Pompidou tente certes de réagir en confiant au Comité des affaires algériennes la mission d’élaborer rapidement une nouvelle réglementation assez coercitive puisque, pour pouvoir rentrer en France, les travailleurs algériens devraient, selon ses termes, obligatoirement être en possession soit d’une attestation justifiant qu’ils y sont domiciliés, soit d’un contrat d’embauche, soit d’un certificat de logement. « La réglementation restera lettre morte, constate le géopoliticien Ardavan Amir-Aslani. L’Algérie saura exploiter avec talent les aigreurs, les sentiments contradictoires et ambigus de l’opinion comme de la classe politique française à propos de la question algérienne. Sans compter que la France, sous l’autorité de Pompidou, vient d’amorcer un virage et d’engager un vaste programme infrastructurel, des autoroutes aux centrales nucléaires, des villes nouvelles au redéploiement de l’industrie sidérurgique. Tous ces chantiers ont un besoin urgent d’une main-d’œuvre de faible qualification. Dans ce contexte, les immigrés qui arrivent d’Algérie sont une manne inespérée pour le patronat français. Le gouvernement algérien n’ignore rien de ces données, ce qui lui confère de facto un sérieux avantage dans les négociations. »(L’Âge d’or de la diplomatie algérienne, 2015).
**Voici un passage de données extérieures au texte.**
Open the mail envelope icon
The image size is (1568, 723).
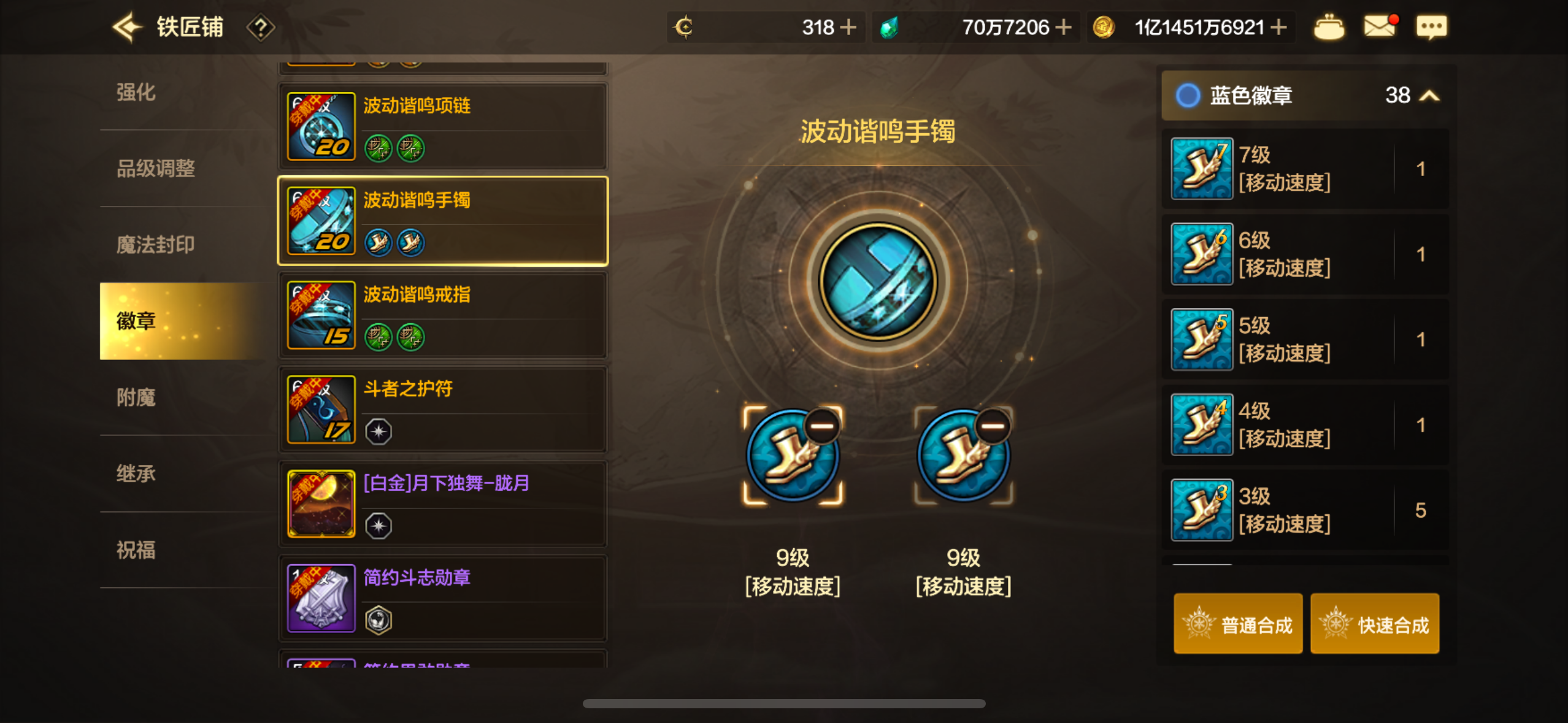tap(1380, 26)
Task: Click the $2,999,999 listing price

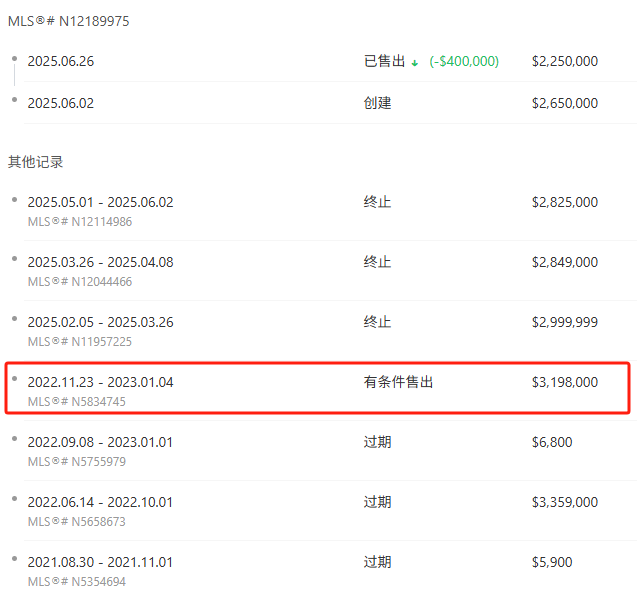Action: click(x=564, y=322)
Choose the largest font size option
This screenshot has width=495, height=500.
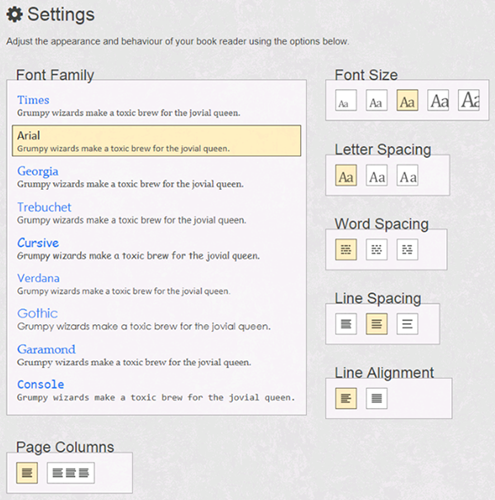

« En réalité, poursuit Ardavan Amir-Aslani avec une lucidité impitoyable, les relations avec Paris constituent un champ idéal d’expérimentation diplomatique : jusqu’où peut-on aller dans un bras de fer, sans jamais baisser sa garde ? C’est bien ainsi qu’il en ira, et les négociateurs algériens parviendront à faire céder leurs homologues français bien plus souvent que ceux-ci ne sauront les obliger à plier. L’âge d’or de la diplomatie algérienne a été ce savant dosage entre quelques principes idéologiques obstinément revendiqués et un pragmatisme impérieux, machiavélique ou calculé. »
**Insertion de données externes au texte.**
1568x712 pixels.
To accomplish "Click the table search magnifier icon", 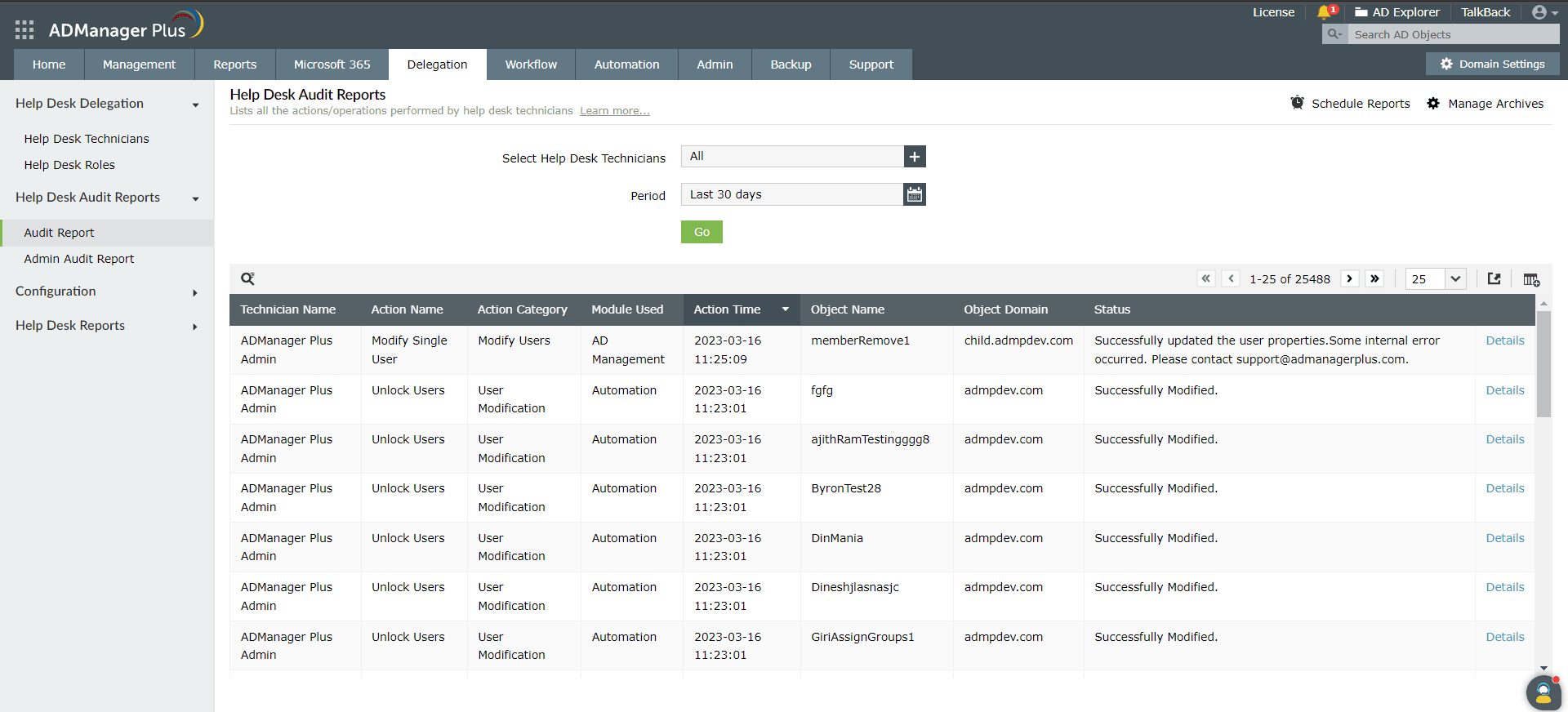I will [247, 278].
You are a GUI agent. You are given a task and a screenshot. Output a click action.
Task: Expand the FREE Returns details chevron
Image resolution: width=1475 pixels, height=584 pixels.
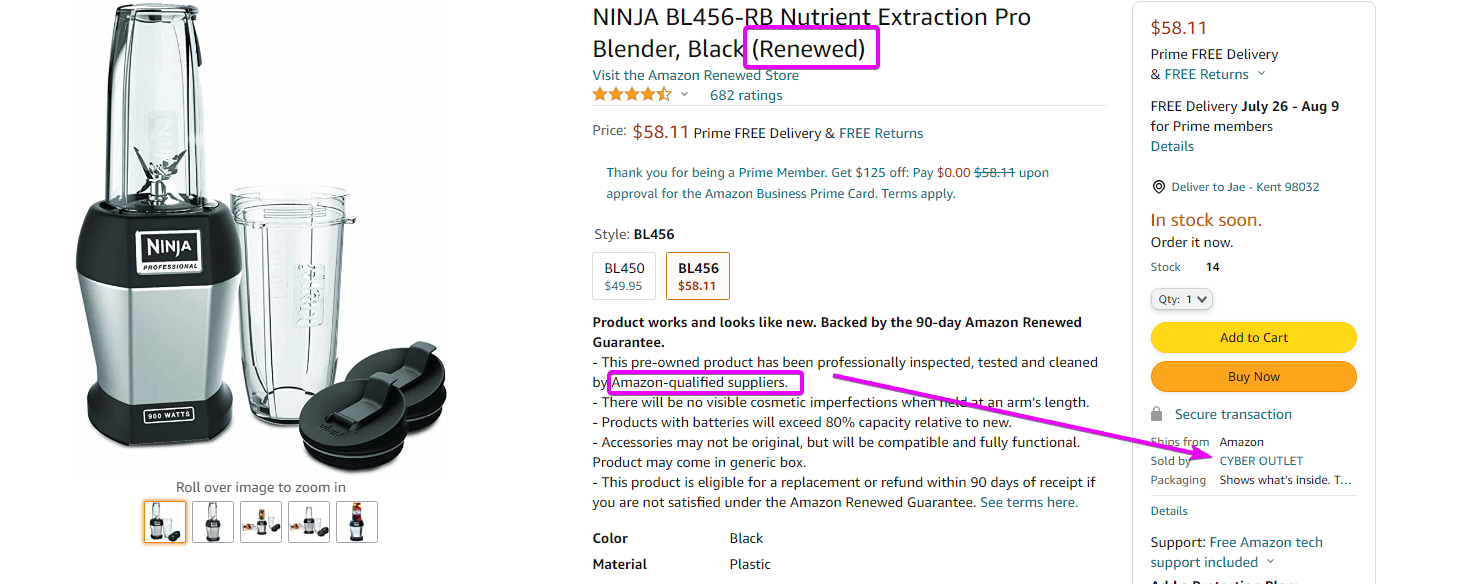1262,73
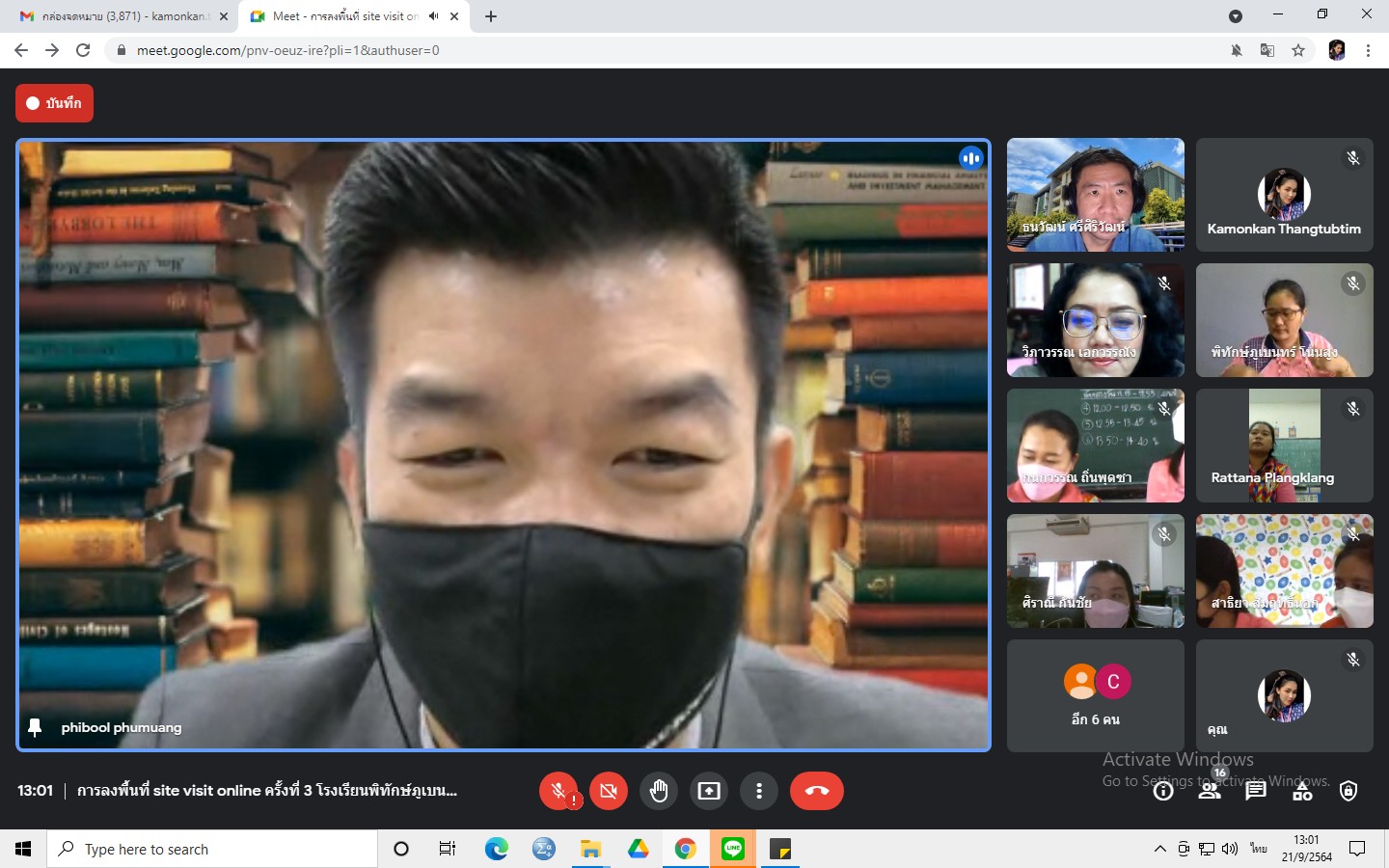Open the chat messages panel

[x=1255, y=791]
De retour le 18 octobre 1962 d’un voyage à La Havane qui lui a fait un accueil triomphal, Ben Bella reçoit le 27 octobre Jeanneney venu se plaindre des atteintes multiples à la politique de coopération mise en œuvre depuis l’été. Mais il lui est répliqué que les Algériens sont en droit de faire valoir le transfert complet de l’ensemble des biens de l’État français à l’État algérien le jour de l’indépendance. Résultat : la France n’obtiendra même pas un transfert de propriété officiel de ses immeubles et, au terme de discussions vaines, l’ambassade se décidera à adopter une attitude « pragmatique » afin d’éviter un conflit ouvert.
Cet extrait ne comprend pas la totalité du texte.